A 73-year-old man who had been diagnosed with type 2 diabetes mellitus at 35 year of age, who had severe diabetic neuropathy and diabetic-ESRD complained of respiratory distress and sudden chest pain.
On the first day of treatment, he visited the emergency room.
A physical examination revealed that his body temperature was 35.4°C, his heart rate was 90 beats/min with a regular rhythm; and his blood pressure was 130/77 mmHg.
A physical examination revealed coarse crackles on bilateral lung auscultation.
The laboratory data showed a WBC count of 8,800/μL with a shift to the left (neutrophils 82%), Hb 10.2 g/dL, blood urea nitrogen (BUN) 82.2 mg/dL, creatinine (Cre) 6.50 mg/dL, HbA1c 5.9%, creatine kinase (CK) 189 IU/L, C-reactive protein (CRP) 8.51 mg/dL, brain-type natriuretic peptide (BNP) 127.4 pg/mL.
A chest radiograph revealed perihilar consolidations and air bronchograms (Fig.1).
An electrocardiogram revealed ST-segment elevation and poor R-wave progression in leads V1-V3, and echocardiography revealed apical and ventricular asynergy.
The patient was therefore diagnosed with acute myocardial infarction and congestive heart failure.
Coronary angiography was performed, revealing severe angiostenosis in the septal branch.
PCI was therefore performed.
The patient required continuous maintenance dialysis.
On the following day, the patient went into cardiorespiratory arrest and cardiopulmonary resuscitation was performed, followed by mechanical ventilation.
On day 8, ventilator assistance was discontinued.
However, the patient produced an increasing volume of sputum, which began to appear purulent.
Pseudomonas aeruginosa was identified from a sputum culture, and tazobactam/piperacillin (TAZ/PIPC) (4.5g q12h) was administered.
Despite this therapy, the patient's respiratory condition worsened and a chest computed tomography (CT) scan on day 15 revealed bilateral perihilar opacities, pleural effusion, and atelectasis.(Fig.2).
We suspected the development of complications such as microbial substitution, pneumomycosis and thus performed sputum culturing and serum fungal antigen tests.
The administration of TAZ/PIPC was changed to meropenem (0.5 g/day).
On day 16, the patient's serum tested positive for Cryptococcus antigen.

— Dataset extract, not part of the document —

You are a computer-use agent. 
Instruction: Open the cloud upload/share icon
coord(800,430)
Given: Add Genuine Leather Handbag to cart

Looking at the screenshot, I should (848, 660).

On day 21, cryptococcal bodies were identified in two sets of blood cultures and liposomal amphotericin B (L-AMB) (3 mg/kg/day) was administered.
On day 23, cryptococcal bodies were identified in the sputum, cerebrospinal fluid, and bilateral pleural effusion (Fig.3).
The patient was therefore diagnosed with disseminated cryptococcosis.
On day 25, brain CT revealed the absence of intracranial hypertension and a brain abscess.
The patient was not infected with human immunodeficiency virus (HIV).
The administration of L-AMB (3 mg/kg/day) was continued.
On day 31, chest CT revealed a solitary nodule in the left lingular segment for the first time, which was suspected to be a pulmonary cryptococcus lesion (Fig.4a).
After several days, all of the sputum, blood, bilateral pleural effusion, and cerebrospinal fluid cultures tested negative.
On day 52, chest CT revealed another lung nodule in the right pulmonary apical region.
These nodules gradually decreased in size until day 79 (Fig.4b and c).
Although L-AMB was considered effective, the C-reactive protein level remained elevated and the bilateral pleural effusion continuously increased.
The patient lost consciousness because of decreased vital capacity with increasing bilateral pleural effusion and was diagnosed with CO2 narcosis.
The patient's general condition deteriorated.
On day 87, ventricular fibrillation occurred and the patient died.
Autopsy was not performed.
At a later date, the Cryptococcus isolate was identified and classified as Cryptococcus neoformans var. grubii (serotype A) by a genetic analysis.